The writer and artist of any culture often move toward an exploration of the unknown areas of the psyche, but in Canada there remains a large physical, geographic frontier to explore as well.

Even in such a cursory examination as Desmond Pacey's Creative Writing in Canada (1952) points out: “Canadian art as a whole, and more particularly Canadian literature, has a distinctive conception of man's lot on earth, a conception engendered by the peculiar features of the Canadian terrain... man is dwarfed by an immensely powerful physical environment which is at once forbidding and fascinating.”My immediate association with that statement is the young mountain climber in Earle Birney's David (the classic narrative poem of the Canadian Rockies), who fully experiences the forbidding and fascinating aspects of this particular landscape.
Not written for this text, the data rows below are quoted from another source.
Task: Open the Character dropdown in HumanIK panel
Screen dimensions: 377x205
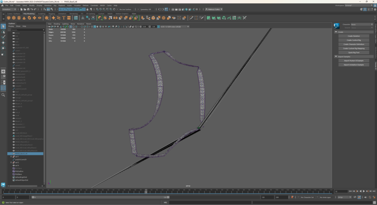Action: 362,24
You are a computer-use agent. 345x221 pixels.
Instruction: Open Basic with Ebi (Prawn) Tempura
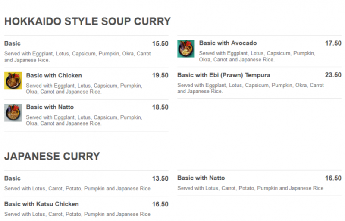[223, 75]
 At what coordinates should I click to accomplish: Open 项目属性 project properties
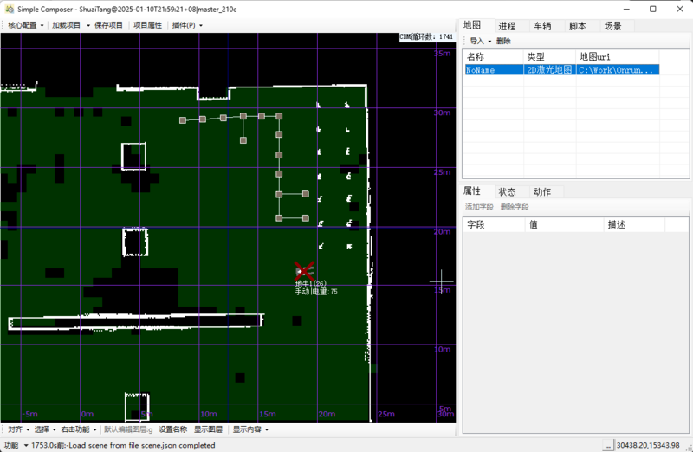pyautogui.click(x=147, y=25)
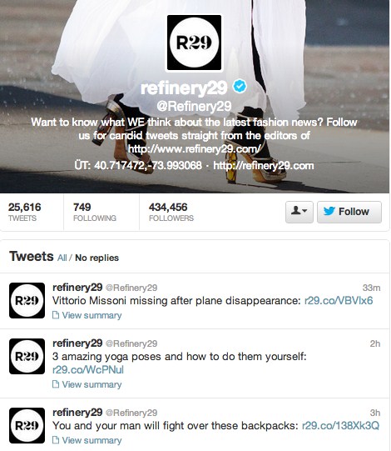Switch to the All tweets view
Screen dimensions: 391x451
click(62, 258)

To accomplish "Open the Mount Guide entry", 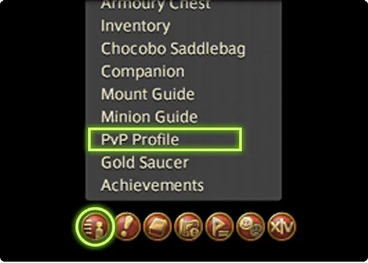I will pos(148,94).
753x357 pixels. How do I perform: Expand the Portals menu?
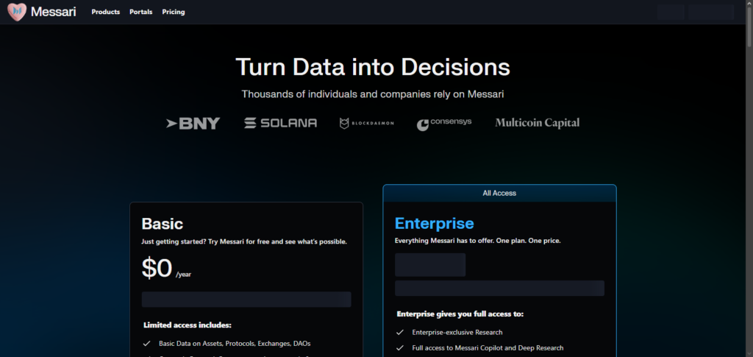click(140, 12)
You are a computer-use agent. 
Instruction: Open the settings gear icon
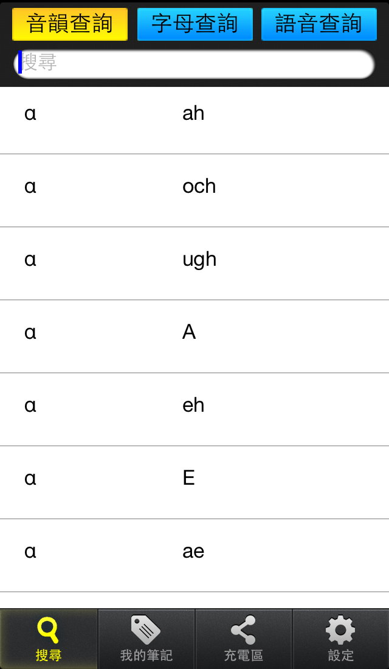(x=340, y=630)
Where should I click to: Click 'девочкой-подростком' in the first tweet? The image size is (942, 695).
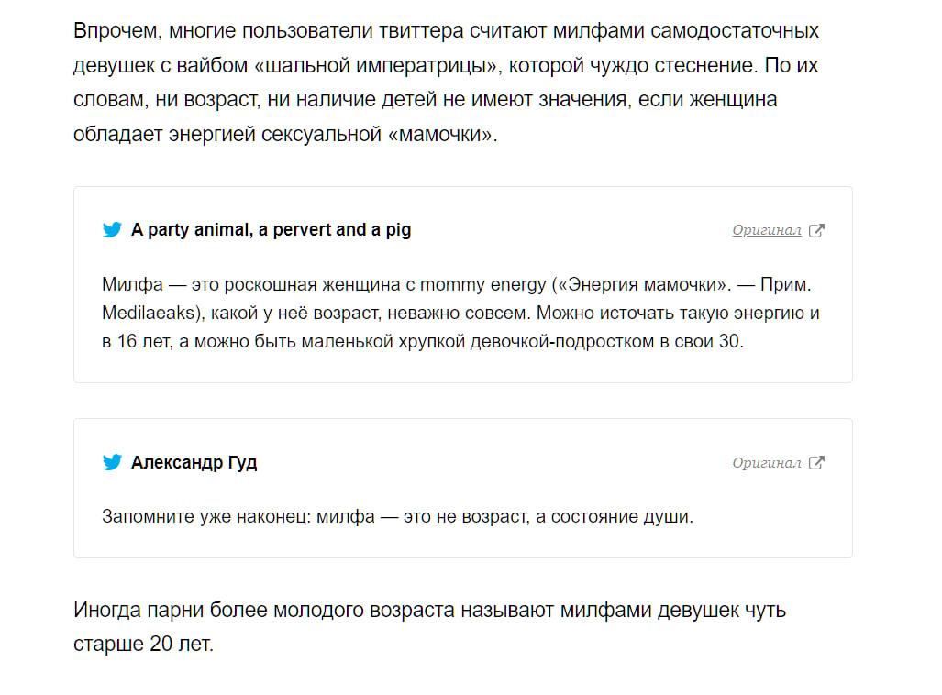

I also think of the writer in Canada as being rather like another of Birney's characters in his poem Bushed, who saw “a mountain / so big his mind slowed when he looked at it.” Certainly, it seems to be, the human mind is slowed by the impact of the mountain and the writer and artist serve a very great purpose in integrating the fact of its existence in human terms: through stories, histories, and through myths.Thematically the main body of this issue of Sound Heritage relates to the mountains of British Columbia and the men who explored, travelled, and inhabited them.
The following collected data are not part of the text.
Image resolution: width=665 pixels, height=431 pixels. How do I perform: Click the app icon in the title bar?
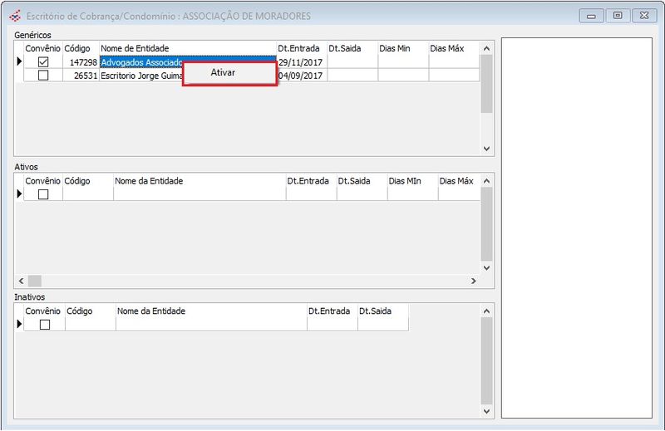click(15, 15)
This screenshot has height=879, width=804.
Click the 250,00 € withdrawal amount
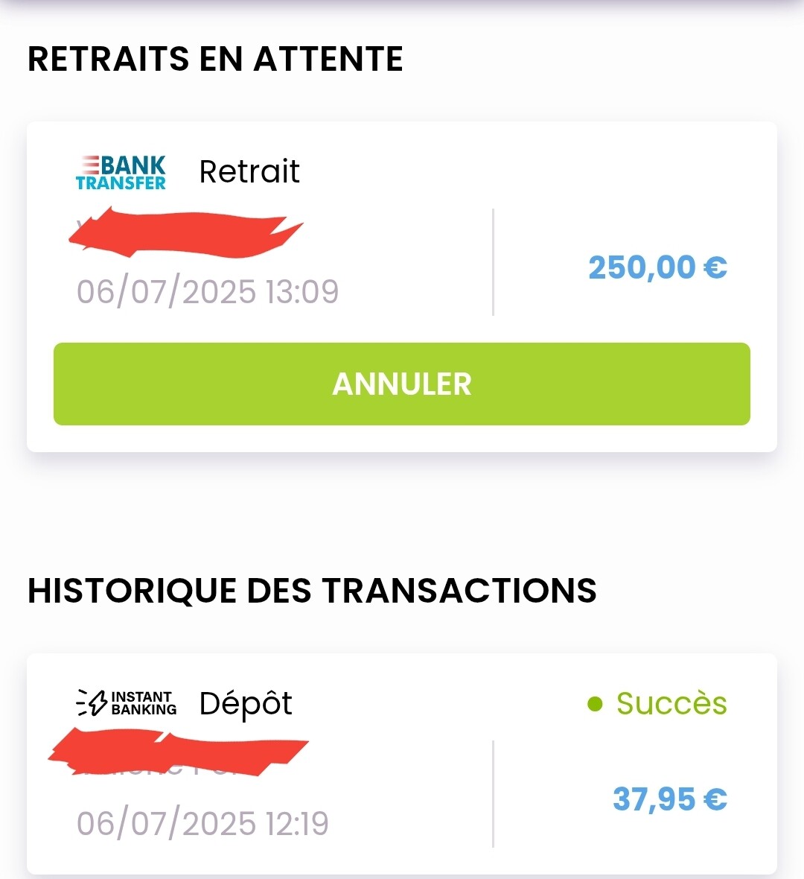[x=658, y=267]
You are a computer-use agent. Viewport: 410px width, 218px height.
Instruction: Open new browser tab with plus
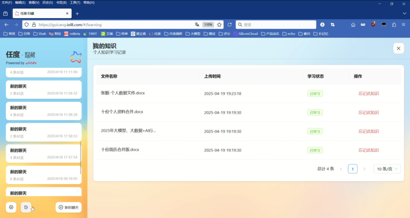coord(77,14)
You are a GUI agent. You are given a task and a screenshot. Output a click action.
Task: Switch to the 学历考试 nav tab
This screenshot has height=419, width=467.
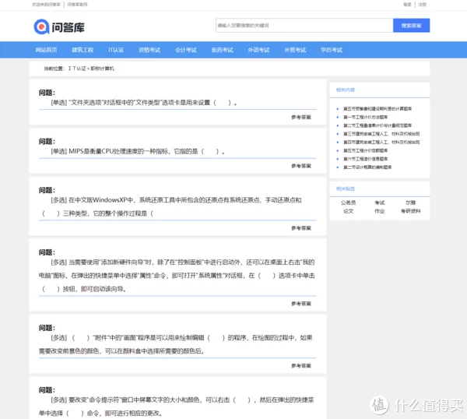coord(331,50)
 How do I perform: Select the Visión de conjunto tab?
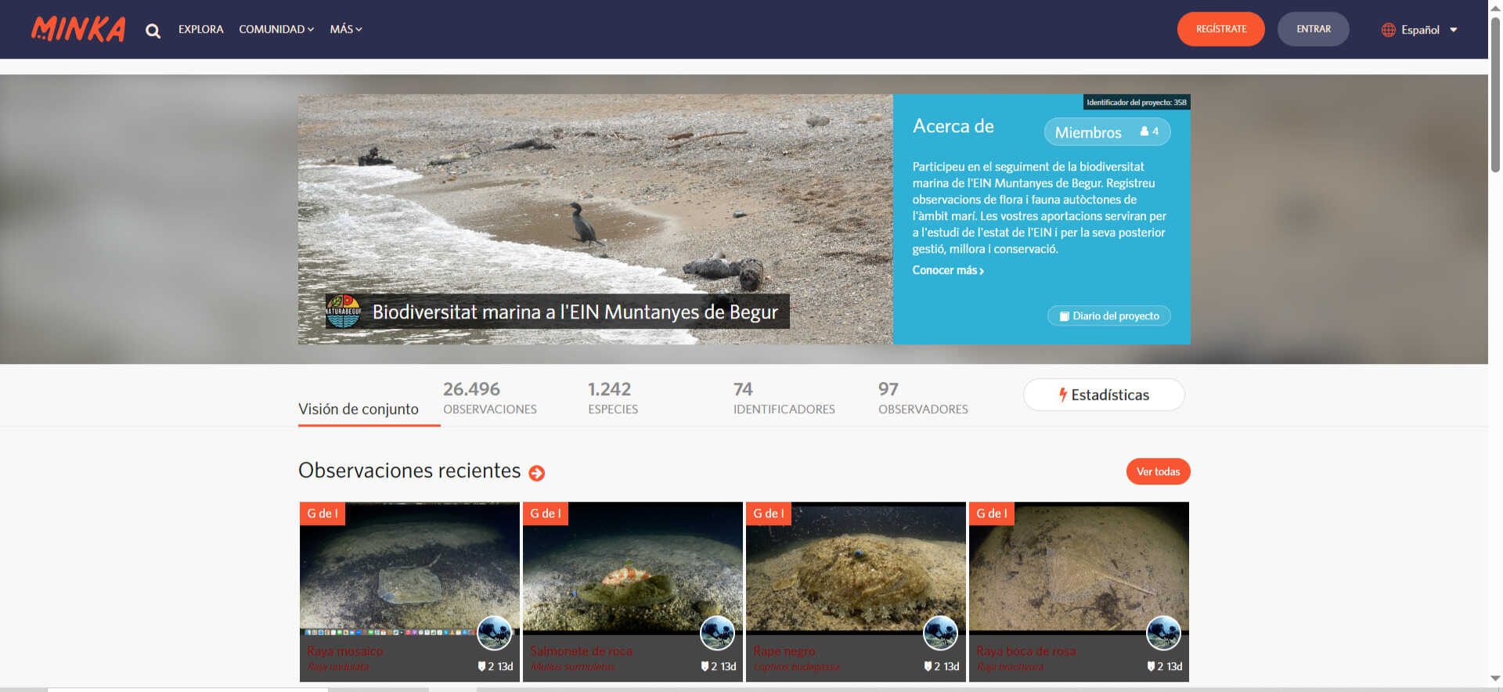pyautogui.click(x=359, y=409)
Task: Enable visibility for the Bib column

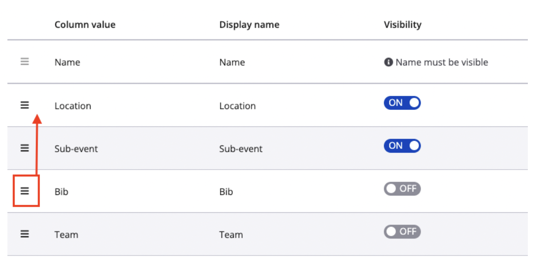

The theme is not strictly adhered to-there are initial excursions from the coast and a rough geographic movement in arrangement inland to the Rocky Mountain borderland.The entire issue is illustrated with early engravings of the British Columbia wilderness.

A good part of the reason for this (aside from their general excellence) is that they demonstrate how an art form “interprets” a landscape.

As engravings were a public and published art form, they did a great deal to shape our young nation's way of seeing itself.

This interpretive role is still one that is very much open to the writer in Canada: as Ralph Gustafson says and demonstrates in his Rocky Mountain Poems (1960), “in Europe, you can't move without going down into history / Here, all is a beginning.”